Il Lombardia di Ferragosto ha confermato come Jakob Fuglsang abbia trovato nell’età della maturità la sua dimensione ideale di cacciatore di classiche mentre la Liegi d’ottobre ha sdoganato Primoz Roglic come uomo da corse in liena e non solo come grande atleta da grandi giri. Anche nel caso delle classiche monumento, chiediamo al 2021 conferme e certezze, visto che in questa stagione le contemporaneità rese necessarie dal ridisegnato calendario (il Lombardia con il Delfinato, Liegi e Fiandre con il Giro d’Italia) hanno costretto molti protagonisti ad opera scelte dolorose.
NUMERI
Lassù, in testa alla classifica delle squadre plurivittoriose della stagione c’è sempre il Wolfpack, il branco di lupi della Deceuninck Quick Step. Trentanove vittorie in un calendario ridotto garantiscono alla formazione belga di conservare una leadership che nessuno riesce ad interrompere dal 2012 a questa parte: una questione di mentalità, una costruzione sempre intelligente della squadra e una compattezza di intenti sono i segreti di una squadra che non finisce di stupire. E che quest’anno - dopo aver dovuto far fronte ai terribili incidenti occorsi nel giro di pochi giorni a Fabio Jakobsen e Remco Evenepoel - ha saputo anche cambare volto dipsutando uno splendido Giro d’Italia come squadra da classifica grazie all’esplosione di Joao Almeida.

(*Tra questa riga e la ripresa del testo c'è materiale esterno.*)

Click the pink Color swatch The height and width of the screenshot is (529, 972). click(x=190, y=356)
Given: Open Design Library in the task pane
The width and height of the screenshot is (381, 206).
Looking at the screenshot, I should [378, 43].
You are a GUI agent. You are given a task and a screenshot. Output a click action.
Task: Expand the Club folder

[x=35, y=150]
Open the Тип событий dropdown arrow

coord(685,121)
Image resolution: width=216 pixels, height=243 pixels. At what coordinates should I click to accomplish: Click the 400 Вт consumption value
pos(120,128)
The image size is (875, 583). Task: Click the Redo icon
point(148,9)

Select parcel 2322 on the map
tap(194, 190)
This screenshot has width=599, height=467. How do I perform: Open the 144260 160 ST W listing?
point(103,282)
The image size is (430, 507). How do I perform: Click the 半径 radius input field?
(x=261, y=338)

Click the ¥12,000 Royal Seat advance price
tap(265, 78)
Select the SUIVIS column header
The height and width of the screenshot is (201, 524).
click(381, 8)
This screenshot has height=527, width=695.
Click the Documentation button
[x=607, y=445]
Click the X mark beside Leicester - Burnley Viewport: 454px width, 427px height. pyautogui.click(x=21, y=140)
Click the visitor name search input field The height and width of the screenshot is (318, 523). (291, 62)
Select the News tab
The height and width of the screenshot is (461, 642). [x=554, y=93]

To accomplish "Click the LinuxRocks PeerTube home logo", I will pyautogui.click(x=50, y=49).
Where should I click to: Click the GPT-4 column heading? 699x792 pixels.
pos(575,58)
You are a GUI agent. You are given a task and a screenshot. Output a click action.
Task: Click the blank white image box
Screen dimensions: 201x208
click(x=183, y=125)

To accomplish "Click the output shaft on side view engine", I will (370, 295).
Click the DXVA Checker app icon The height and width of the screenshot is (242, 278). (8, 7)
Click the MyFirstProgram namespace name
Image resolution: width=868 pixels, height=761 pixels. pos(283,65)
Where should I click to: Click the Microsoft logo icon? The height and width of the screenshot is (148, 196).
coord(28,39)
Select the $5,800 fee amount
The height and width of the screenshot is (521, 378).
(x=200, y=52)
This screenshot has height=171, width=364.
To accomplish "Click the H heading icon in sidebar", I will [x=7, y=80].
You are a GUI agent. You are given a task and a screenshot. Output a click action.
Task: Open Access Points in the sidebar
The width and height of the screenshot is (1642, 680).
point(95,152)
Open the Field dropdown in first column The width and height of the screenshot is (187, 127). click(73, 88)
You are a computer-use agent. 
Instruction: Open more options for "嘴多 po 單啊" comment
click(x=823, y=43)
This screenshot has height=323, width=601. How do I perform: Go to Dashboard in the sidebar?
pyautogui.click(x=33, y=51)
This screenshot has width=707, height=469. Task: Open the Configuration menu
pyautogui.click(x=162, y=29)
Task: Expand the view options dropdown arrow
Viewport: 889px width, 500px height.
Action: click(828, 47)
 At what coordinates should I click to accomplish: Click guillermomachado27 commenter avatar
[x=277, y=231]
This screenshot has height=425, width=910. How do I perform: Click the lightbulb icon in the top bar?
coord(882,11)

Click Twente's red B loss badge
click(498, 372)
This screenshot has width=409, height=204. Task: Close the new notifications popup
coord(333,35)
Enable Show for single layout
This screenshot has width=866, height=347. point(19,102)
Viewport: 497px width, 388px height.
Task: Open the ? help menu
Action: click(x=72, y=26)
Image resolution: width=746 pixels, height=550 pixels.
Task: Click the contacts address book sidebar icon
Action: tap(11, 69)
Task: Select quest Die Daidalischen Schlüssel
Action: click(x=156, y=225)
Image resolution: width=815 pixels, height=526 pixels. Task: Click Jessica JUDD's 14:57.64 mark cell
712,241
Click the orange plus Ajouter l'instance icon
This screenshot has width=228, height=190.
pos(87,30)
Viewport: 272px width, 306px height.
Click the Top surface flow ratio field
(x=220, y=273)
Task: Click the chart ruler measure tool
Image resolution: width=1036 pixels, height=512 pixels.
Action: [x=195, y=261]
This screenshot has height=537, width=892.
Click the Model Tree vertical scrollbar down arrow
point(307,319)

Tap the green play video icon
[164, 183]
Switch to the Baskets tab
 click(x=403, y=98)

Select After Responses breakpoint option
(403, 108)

In Italia il titolo di formazione plurivincitrice va alla Androni Sidermec che è arrivata a quota 13: il team di Gianni Savio è stato - al pari della Nippo Delko Provence - secondo solo alla ben più attrezzata Alpecin Fenix di capitan Van der Poel nel conto delle vittorie tra le formazioni Professional
Tra i corridori, come detto, Filippo Ganna ha firmato sette successi precedendo Diego Ulissi che si è attestato a quota cinque e Giacomo Nizzolo che ha timbrato quattro successi di prestigio: il brianzolo ha vinto una tappa del Down Under e una della Praigi-Nizza e poi ha vissuto una settimana straordinaria ad agosto nella quale ha conquistato prima il titolo italiano e poi quello europeo. In totale, ventidue i corridori italiani che sono andati a segno almeno una volta nelle corse del calendario UCI per un totale di 40 successi. A bocca asciutta, tra gli altri, sono rimasti Elia Viviani, che lo scorso anno aveva vinto più di tutti, e Vincenzo Nibali, giusto per fare i nomi dei due corridori faro del nostro movimento.
Un’ultima nota per le tante formazioni Continental del nostro Paese che hanno potuto correre poco e ancor meno mettersi in evidenza proprio a causa del calendario contingentato. Le aspettiamo alla ribalta il prossimo anno: il nostro movimento ha bisogno anche di loro.